(Records excerpted from a collection)
*-*-*

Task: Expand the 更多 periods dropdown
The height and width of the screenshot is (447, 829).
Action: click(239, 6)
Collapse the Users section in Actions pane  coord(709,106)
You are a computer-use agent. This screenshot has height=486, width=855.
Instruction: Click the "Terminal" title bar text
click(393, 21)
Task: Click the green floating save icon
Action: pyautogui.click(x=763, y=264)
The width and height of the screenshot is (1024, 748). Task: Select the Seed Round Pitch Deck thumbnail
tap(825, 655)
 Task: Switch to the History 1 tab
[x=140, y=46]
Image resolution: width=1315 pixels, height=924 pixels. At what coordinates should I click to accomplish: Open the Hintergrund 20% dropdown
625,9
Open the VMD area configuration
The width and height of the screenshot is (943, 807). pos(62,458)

*-*-*

Please extract exactly, and only, the lines from the line containing "You are a computer-use" through the last line of the records.

You are a computer-use agent. This screenshot has height=486, width=855.
Instruction: Click the "Terminal" title bar text
click(393, 21)
Task: Click the green floating save icon
Action: pyautogui.click(x=763, y=264)
The width and height of the screenshot is (1024, 748). Task: Select the Seed Round Pitch Deck thumbnail
tap(825, 655)
 Task: Switch to the History 1 tab
[x=140, y=46]
Image resolution: width=1315 pixels, height=924 pixels. At what coordinates should I click to accomplish: Open the Hintergrund 20% dropdown
625,9
Open the VMD area configuration
The width and height of the screenshot is (943, 807). pos(62,458)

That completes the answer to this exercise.